In The Nature of Vocabulary Acquisition, Robert J. Sternberg of Yale University made a profound statement: > “… vocabulary is probably the best single indicator of a person’s overall level of intelligence. Stated in another way, if one wants a quick and not-too-dirty measure of a person’s psychometrically measured intelligence, and thus has time to give just one brief test of it, vocabulary is generally the best predictor of overall score on a psychometric IQ test. (p. 90)”
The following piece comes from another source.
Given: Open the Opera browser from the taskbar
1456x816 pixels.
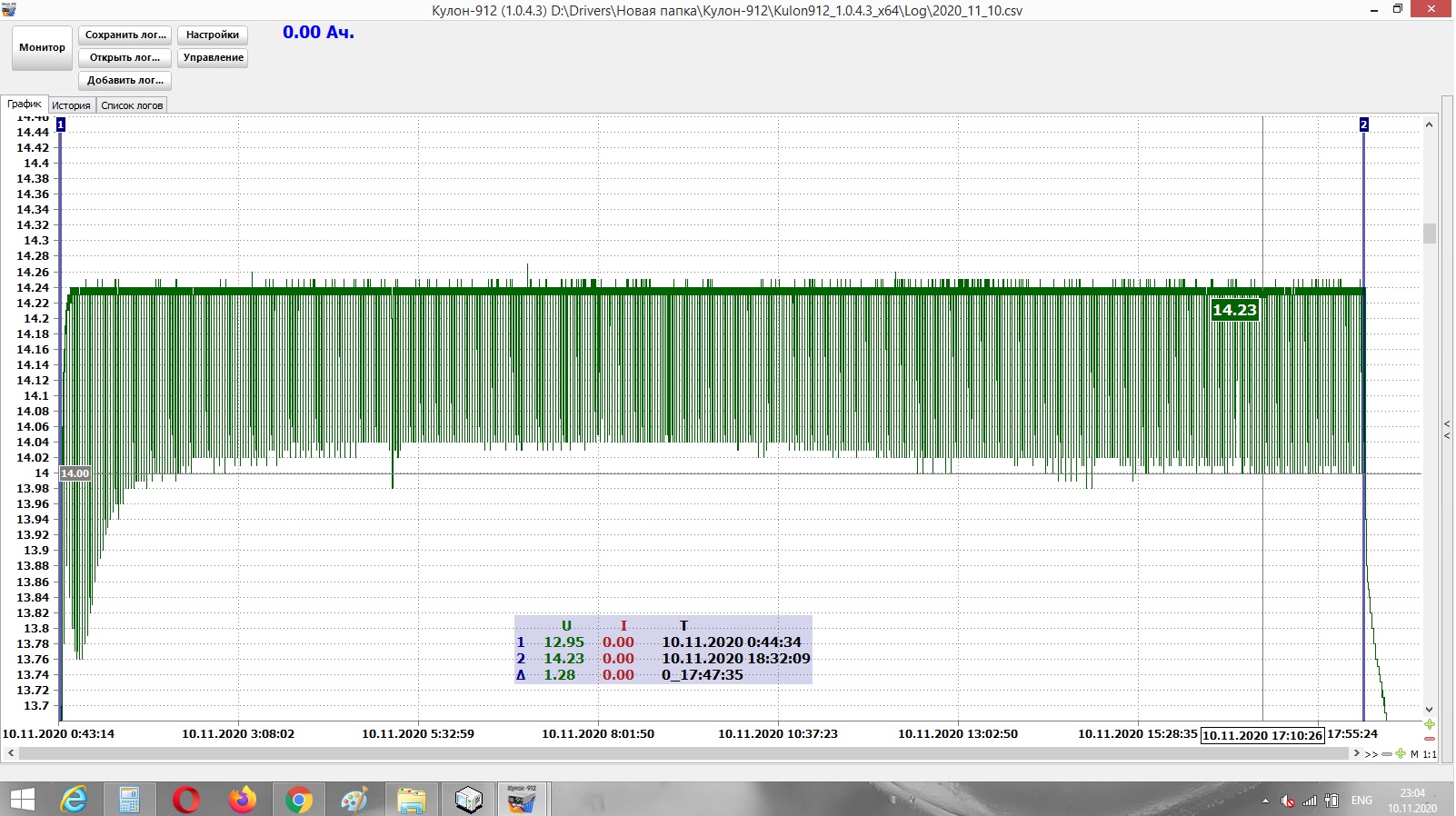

How do age group, education level, natality status, and gender influence vocabulary acquisition? Which of these factors better determine the acquisition of a language?
The source data contains analysis of a multifactor observational study, with response given by subject’s score on a vocabulary test, and factors for age group, education level, natality status, gender and year of the survey. Surveys were conducted by the GSS from 1978 to 2016. Other variables were added to measure consistency in sample composition.
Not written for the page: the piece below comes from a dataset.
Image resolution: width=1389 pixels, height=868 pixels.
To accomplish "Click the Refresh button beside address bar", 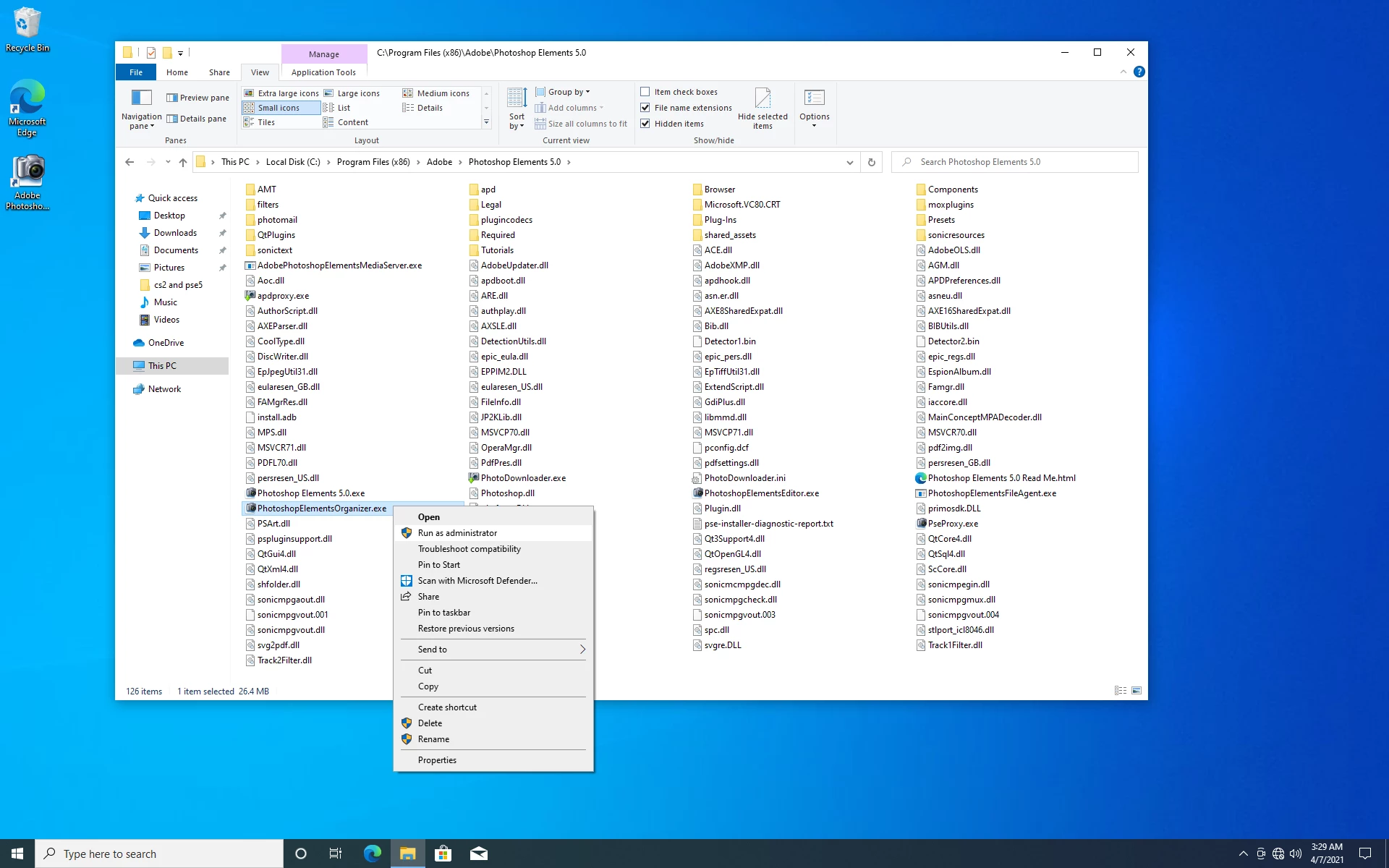I will (871, 162).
Source Data from the General Social Survey (GSS) from the National Opinion Research Center of the University of Chicago. Selected From: http://vincentarelbundock.github.io/Rdatasets/
rm(list=ls())
suppressWarnings(library(magrittr))
suppressWarnings(library(dplyr))
##
## Attaching package: 'dplyr'
## The following objects are masked from 'package:stats':
##
## filter, lag
## The following objects are masked from 'package:base':
##
## intersect, setdiff, setequal, union
theURL <- "https://raw.githubusercontent.com/georg4re/LearningR/master/GSSvocab.csv"
vocab <- read.table(file=theURL, header=TRUE, sep=",")
summary(vocab)
## X year gender nativeBorn
## Min. :1978 Min. :1978 Length:28867 Length:28867
## 1st Qu.:1988 1st Qu.:1988 Class :character Class :character
## Median :1996 Median :1996 Mode :character Mode :character
## Mean :1998 Mean :1997
## 3rd Qu.:2008 3rd Qu.:2008
## Max. :2017 Max. :2016
##
## ageGroup educGroup vocab age
## Length:28867 Length:28867 Min. : 0.000 Min. :18.00
## Class :character Class :character 1st Qu.: 5.000 1st Qu.:32.00
## Mode :character Mode :character Median : 6.000 Median :44.00
## Mean : 5.998 Mean :46.18
## 3rd Qu.: 7.000 3rd Qu.:59.00
## Max. :10.000 Max. :89.00
## NA's :1348 NA's :94
## educ
## Min. : 0.00
## 1st Qu.:12.00
## Median :12.00
## Mean :13.04
## 3rd Qu.:15.00
## Max. :20.00
## NA's :81
Check for missing values
sapply(vocab, function(x) sum(is.na(x)))
## X year gender nativeBorn ageGroup educGroup vocab
## 0 0 0 87 94 81 1348
## age educ
## 94 81
There are 1,348 rows with missing vocabulary information. 94 rows missing age and agegroup information. 81 missing education related info and 87 rows missing nativity based information. We will remove these rows from the data set to ensure sample uniformity.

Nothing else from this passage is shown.